Five megaforests remain on Earth:
- The Taiga in Scandinavia and Russia
- The North American forest which stretches from Alaska, travels south to Washington state and runs east all the way to Canada's Atlantic coast
- The Amazon in South America, the Congo in Africa, and
- The island of New Guinea, twice the size of California.
These megaforests house amazing animals and breathtaking natural features, but they are more than just exotic locales. They are crucial bulwarks against climate change. As of today, boreal megaforests have packed an estimated 1.8 trillion tons of carbon into their soils. That’s nearly 200-years-worth of global carbon emissions at 2019 levels.
Take a virtual tour of these natural wonders of the world and learn their value, and learn about the dangers each face due to land development, unsustainable resource extraction, road building, and a cycle of forest fires intensified by climate change.
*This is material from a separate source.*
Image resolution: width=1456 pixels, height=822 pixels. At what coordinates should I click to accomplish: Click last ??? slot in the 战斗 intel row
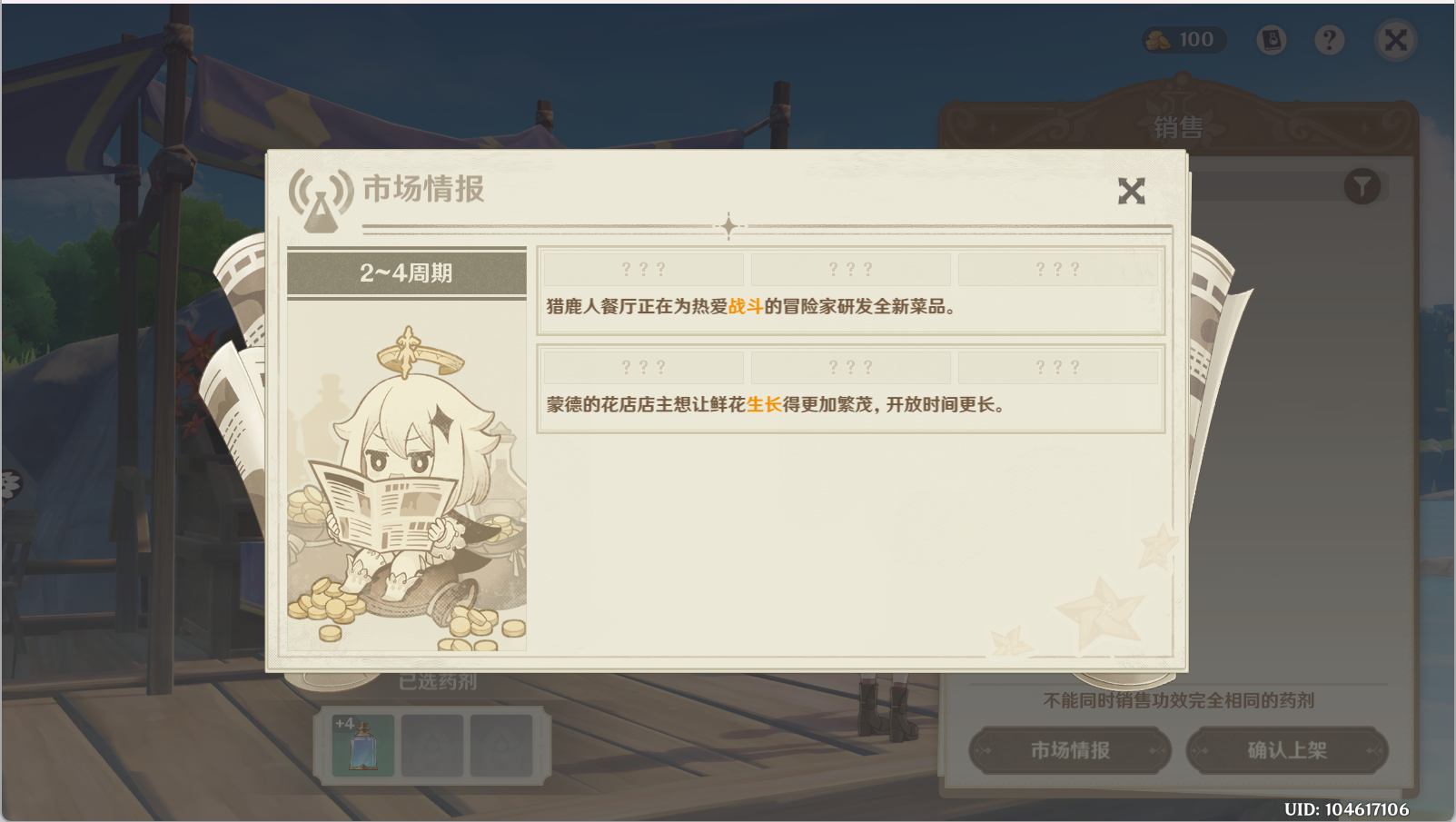tap(1058, 269)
Examine the solutions the authors propose: concrete, practical, and economically astute actions that could save the megaforests of the world.
About the Authors
John W. Reid is a conservationist and economist whose writing has appeared in outlets including The New York Times and Scientific American. He is the founder and former head of Conservation Strategy Fund, and winner of the MacArthur Foundation Award for Creative and Effective Institutions. He currently serves as the senior economist for the nonprofit Nia Tero and lives in Sebastopol, California.
Thomas E. Lovejoy (1941–2021) was a pioneering biologist credited with founding the field of climate change biology. A university professor at George Mason University, he served on advisory councils in the Reagan, Bush, and Clinton administrations. He also served in advisory and leadership roles at the United Nations Foundation, the World Bank, The Smithsonian Institution, and the World Wildlife Fund-US.